# GIVEN INSTRUCTION
Continue the notebook below that scrapes the Cartier watch forum, starting right after its last line of code.

# EXCERPT TO READ

# 0_Scrape_Cartier

## 1. Import Libraries

In [1]:
# Import libaries
import pandas as pd
import requests
from bs4 import BeautifulSoup
import json

## 2. Scrape Cartier Comments

We decided to scrape from watchuseek.com forum, because subreddit doesn't have enough comments. 

### 2.1. Scrape All Threads From All Pages (59 Pages)

In [2]:
# Set base and root urls
base_url = 'https://www.watchuseek.com/forums/cartier.481/'
root_url = 'https://www.watchuseek.com'

In [3]:
# Check response
response = requests.get(base_url)
response

<Response [200]>

In [4]:
# Initiate soup
soup = BeautifulSoup(response.text, 'lxml')

In [13]:
# CHANGE THIS - Set no of pages for main page
no_main_pages = 59

# Dictionary for thread links
thread_urls_dict = {}

# Get all thread links
for i in range(1,no_main_pages+1):
    
    # For page 1 use base_url
    if i == 1:
        response = requests.get(base_url)
        soup = BeautifulSoup(response.text, 'lxml')
        threads = soup.find_all('div', class_='california-thread-item')

        # Save urls in thread_urls
        thread_urls = []
        for thread_item in threads:
            thread_urls.append(thread_item.find('a', class_="thread-title--gtm")['href'])

        # Add thread urls to dict
        thread_urls_dict[i] = thread_urls
    
    # For other pages use https://www.watchuseek.com/forums/cartier.481/page-n format
    else:
        response = requests.get(base_url+'page-'+str(i))
        soup = BeautifulSoup(response.text, 'lxml')
        threads = soup.find_all('div', class_='california-thread-item')

        # Save urls in thread_urls
        thread_urls = []
        for thread_item in threads:
            thread_urls.append(thread_item.find('a', class_="thread-title--gtm")['href'])

# DATA LINES
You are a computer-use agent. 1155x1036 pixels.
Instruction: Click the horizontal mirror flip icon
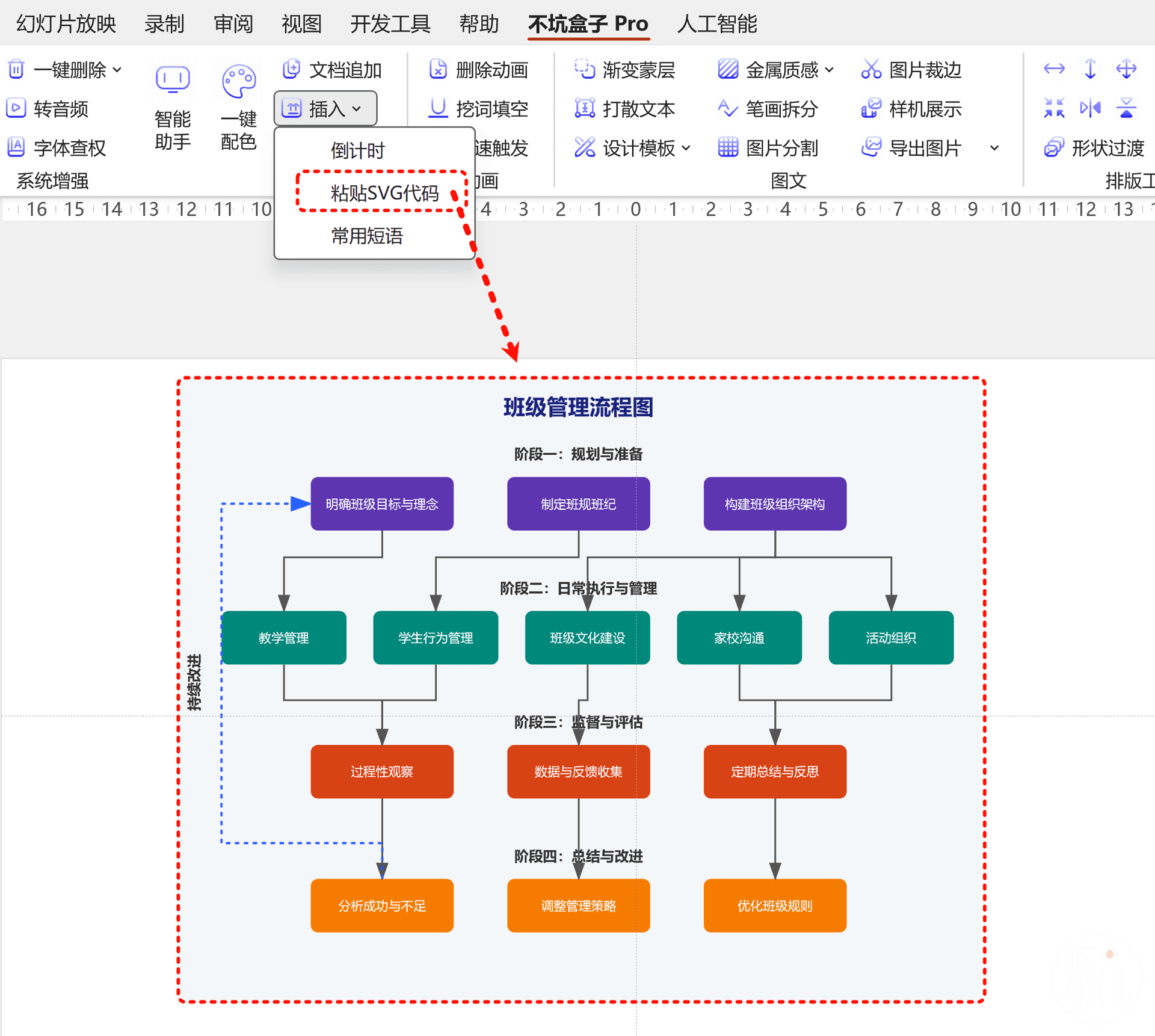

# FINAL RESULT
        # Add thread urls to dict
        thread_urls_dict[i] = thread_urls
        
# Print thread_urls_dict        
thread_urls_dict

{1: ['/threads/welcome-to-our-new-cartier-forum.749568/',
  '/threads/cartier-movement-calibre-de-cartier-1904-mc.750205/',
  '/threads/valuation-and-authenticity-posts-please-read.749974/',
  '/threads/fake-vintage-cartier.5554745/',
  '/threads/wtb-cartier-santos-galbee-ref-1566-spare-links.5554519/',
  '/threads/fake-tank.5554481/',
  '/threads/cartier-santos-quick-release-rubber-straps.5551063/',
  '/threads/liger-quick-release-straps.5510253/',
  '/threads/vintage-cartier-tank-original.5553948/',
  '/threads/let%E2%80%99s-see-your-cartier.4682793/',
  '/threads/tank-must-replaced-dial-authentic.5553659/',
  '/threads/authentic-or-not-cartier-santos-galbee.5257630/',
  '/threads/cartier-vendome-trinity-authentic.5553093/',
  '/threads/help-for-cartier-panthere.5553171/',
  '/threads/crappy-tanks-from-the-70s-and-80s.5553058/',
  '/threads/legit-check-on-cartier-tank.5550682/',
  '/threads/seeking-advice-on-a-vintage-cartier-santos-dial-bubbles-and-value-concerns.5552389/',
  '/thre

We got all the threads link from 59 pages of forum. Now we will scrape the comments from each threads.

### 2.2 Scrape comments From Each threads

In [15]:
# List for comments data
comments_data = []

# Go through each thread url
for i, thread_urls in thread_urls_dict.items():
    for thread_url in thread_urls:
        thread_page_url = root_url + thread_url
        response = requests.get(thread_page_url)
        soup = BeautifulSoup(response.text, 'lxml')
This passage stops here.